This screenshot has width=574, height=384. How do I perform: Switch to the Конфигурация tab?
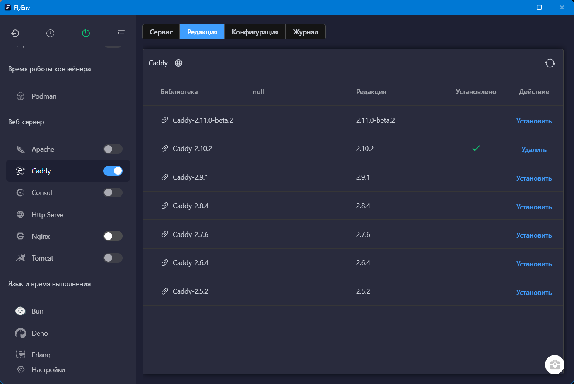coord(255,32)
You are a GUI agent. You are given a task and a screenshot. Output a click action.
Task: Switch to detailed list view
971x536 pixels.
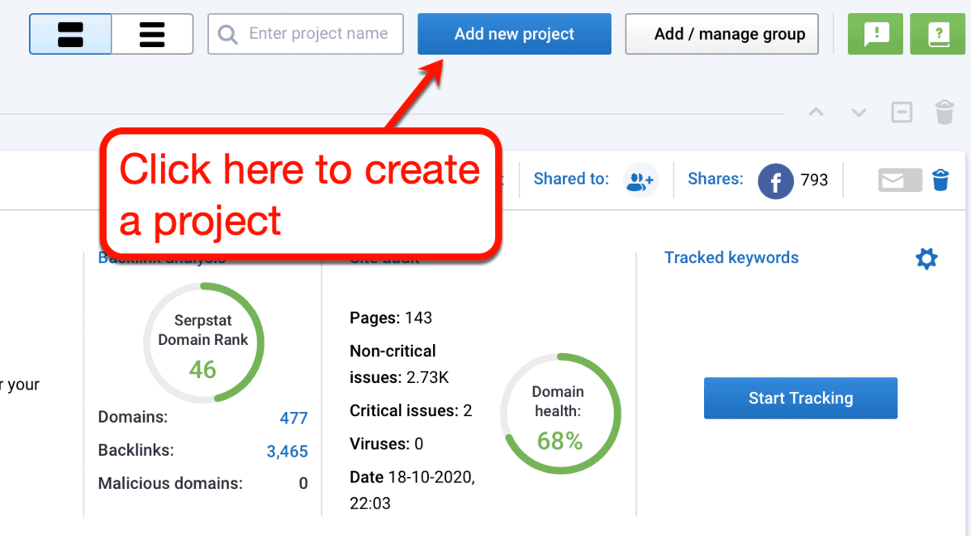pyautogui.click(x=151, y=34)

_What is asked_
Rewrite these rows in full, requests included, adding 96 to each coordinate in the answers, and leave the pictures out.

_Output for this task_
This screenshot has width=574, height=384. How do I perform: Switch to the Конфигурация tab?
coord(351,128)
You are a GUI agent. You are given a task and a screenshot. Output a click action.
Task: Switch to detailed list view
971x536 pixels.
pyautogui.click(x=247, y=130)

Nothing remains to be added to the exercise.